ECB relies on reserves in posting £16m loss for 2020
Cricket - 12 May 2021
The England and Wales Cricket Board has posted a loss of £16.1 million for its last financial year as the absence of spectators at matches and the logistical effects of the coronavirus pandemic took their toll.
The deficit covered a period - 12 months to the end of January 2021 - in which fans were not able to attend home international fixtures because of Covid-19 restrictions, while the launch of the ECB's new flagship short-format competition, The Hundred, was delayed by a year to the summer of 2022.
The ECB said that the loss, and the £21 million fall in revenue to £207 million, was due in part to the postponement of The Hundred and extra costs associated with organising a series of biosecure bubbles for players and staff last summer for England's 2020 home series against the West Indies, Ireland, Pakistan and Australia.
The ECB confirmed in the financial statements, announced at the body’s annual general meeting yesterday, that losses amounted to “more than £100 million compared to what had been expected to be received".
The loss follows a profit of £6.5 million in 2019, and has there has been a significant impact on the ECB's reserves, which have dropped from £70 million in 2016 to only £2.2 million at the end of last year.
However, Tom Harrison, the ECB’s chief executive, said late last year that the bubbles had allowed the organisation to fulfil a full international programme and avoid “financial oblivion” by honouring its domestic broadcast rights deals.
In order to reduce costs, the ECB cut around 60 staff members, lowering its head count from 389 to 331, and also slashed the pay of some senior executives.
Ian Watmore, the ECB’s chairman, said on Tuesday: “Covid-19 has weakened the underlying financial health of the whole game… leading to income falls, cash-flow squeezes, deferred investments, downsizing, an escalation in debt.”
Watmore added that his aim is to “give the whole game a shared big picture over the long term, and the financial and business plan to help the game repair its Covid-inflicted wounds as it moves to a better, more sustainable future".
He said he would do this by “creating a business plan for cricket through modelling scenarios for the future” through to the end of the next cycle in 2031.
The England team's international summer gets under way in Birmingham on 2 June, with the first of two test matches against New Zealand.

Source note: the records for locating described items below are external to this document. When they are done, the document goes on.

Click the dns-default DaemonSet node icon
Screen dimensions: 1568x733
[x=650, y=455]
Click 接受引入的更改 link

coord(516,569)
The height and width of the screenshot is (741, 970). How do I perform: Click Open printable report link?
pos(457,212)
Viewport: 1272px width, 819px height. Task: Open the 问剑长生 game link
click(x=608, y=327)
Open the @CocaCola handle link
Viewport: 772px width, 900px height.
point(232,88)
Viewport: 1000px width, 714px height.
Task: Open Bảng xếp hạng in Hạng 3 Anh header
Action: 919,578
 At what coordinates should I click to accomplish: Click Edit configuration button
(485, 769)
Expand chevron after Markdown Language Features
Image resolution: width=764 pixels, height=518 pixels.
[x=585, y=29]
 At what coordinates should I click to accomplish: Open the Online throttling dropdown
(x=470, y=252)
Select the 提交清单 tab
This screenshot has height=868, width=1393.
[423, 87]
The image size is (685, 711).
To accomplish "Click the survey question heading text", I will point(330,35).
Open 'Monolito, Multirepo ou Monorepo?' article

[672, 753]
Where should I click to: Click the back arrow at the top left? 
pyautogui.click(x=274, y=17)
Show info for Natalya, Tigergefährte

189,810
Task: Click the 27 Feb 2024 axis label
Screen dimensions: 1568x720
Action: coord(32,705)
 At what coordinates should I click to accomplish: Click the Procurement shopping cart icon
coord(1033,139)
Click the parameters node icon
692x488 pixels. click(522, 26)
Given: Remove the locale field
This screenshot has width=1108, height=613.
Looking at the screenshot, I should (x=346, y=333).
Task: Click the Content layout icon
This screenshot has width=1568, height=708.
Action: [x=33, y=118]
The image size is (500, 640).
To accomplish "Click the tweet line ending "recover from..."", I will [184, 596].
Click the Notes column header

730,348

There are also fixtures against Sri Lanka, India and Pakistan over the next few months, with capacity crowds envisaged by the end of June.
The Hundred is scheduled to take place from 22 July to 21 August.
Meanwhile, the ECB has ratified the appointment of Baroness Valerie Amos as a non-executive independent director, replacing Delia Bushell, the former head of prominent horse racing organisation The Jockey Club who had served on the ECB’s board since May 2018.
Bushell’s position had been under review since Watmore took charge in September last year.
Amos, who was a senior member of the former Labour government in the UK, was described by Watmore as "a true cricket fan who brings with her outstanding experience and expertise".